Así lo ha informado la consejera del área, María Jesús Susinos, en la reunión que ha mantenido recientemente el Consejo para tratar, entre otros asuntos, la situación sanitaria y de seguridad derivada del aumento de la población de esta especie en varias zonas de la región.
De este modo, Susinos ha destacado la creciente incidencia de accidentes de tráfico relacionados con la irrupción de jabalíes en la red viaria autonómica.
"El aumento de siniestralidad en algunas carreteras de la región, asociado a la presencia de fauna silvestre, especialmente jabalí, requiere una respuesta urgente", ha señalado.
A su vez, ha afirmado que la Dirección General de Tráfico y otras comunidades autónomas ya han recomendado gestionar adecuadamente la población de esta especie cuando su presencia representa un riesgo para la seguridad vial.
Además, la titular de Desarrollo Rural también ha llamado a la colaboración entre todos los sectores implicados ya que ha incidido en que la fauna silvestre, especialmente el jabalí y los tejones, son reservorios importantes de diversas enfermedades, como la tuberculosis, la peste porcina africana y la enfermedad de Aujeszky, las cuales pueden ser transmitidas tanto a animales domésticos como al ser humano.
"La tuberculosis es una infección multihospedadora que afecta a humanos, animales domésticos y fauna silvestre, y hemos observado una prevalencia elevada de la enfermedad en varios municipios, por lo que es necesario tomar medidas especiales", ha remarcado Susinos.

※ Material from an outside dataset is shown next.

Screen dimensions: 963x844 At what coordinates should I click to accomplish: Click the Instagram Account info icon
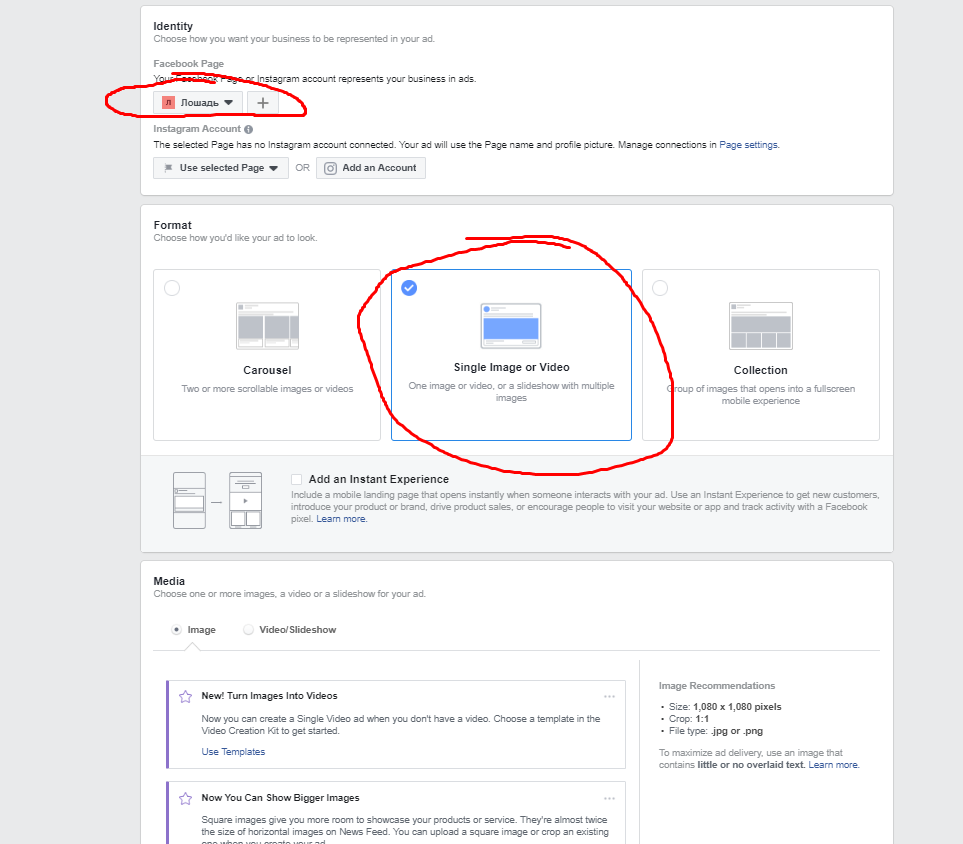pyautogui.click(x=248, y=129)
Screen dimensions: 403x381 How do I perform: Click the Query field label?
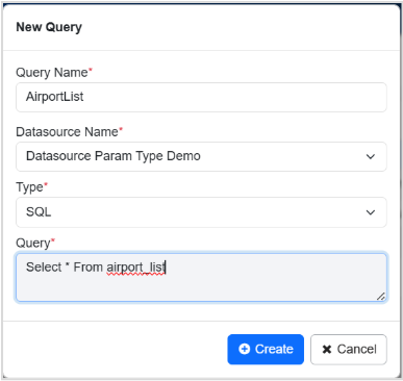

Por ello, ha destacado la importancia de una toma de decisiones "responsable y técnica, con el respaldo de datos sanitarios y científicos, para garantizar que las medidas adoptadas sean las más adecuadas para proteger la salud pública y el sector ganadero".

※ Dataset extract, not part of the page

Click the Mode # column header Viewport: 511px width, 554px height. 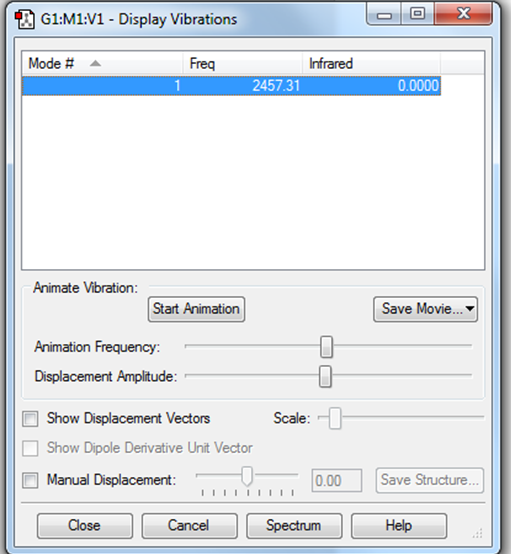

"El objetivo es que, de forma conjunta, podamos valorar la situación y determinar si es necesario activar medidas extraordinarias de control y trabajar en una propuesta consensuada", ha señalado.
MEDIDAS EXTRAORDINARIAS
Por otra parte, la consejera ha incidido en que el jabalí tiene una capacidad reproductiva muy alta, y cuando el aprovechamiento cinegético ordinario no es suficiente para ajustar la población, "la normativa permite adoptar medidas extraordinarias".
Y ha insistido en analizar, de manera conjunta, la viabilidad de declarar la emergencia cinegética en determinados municipios cántabros, "siempre de forma selectiva, temporal y con el fin de reducir los riesgos sanitarios y de seguridad".
Susinos ha hecho hincapié en la importancia de aplicar las medidas contempladas en el Programa Nacional de Erradicación del Jabalí, que pone el foco en la necesidad de controlar la interacción entre fauna silvestre y ganado en áreas donde ya se ha detectado la circulación de patógenos.
Además, en el Consejo también se ha abordado la posibilidad de que Cantabria pueda adherirse al convenio LICICAZ (la licencia de caza y pesca interautonómica), que recientemente firmaron el Ministerio de Agricultura, Pesca y Alimentación y numerosas comunidades autónomas.
En la reunión también ha estado presente el director general de Ganadería, Alfredo Álvarez, y el de Montes y Biodiversidad, Ángel Serdio, ha informado el Gobierno en nota de prensa.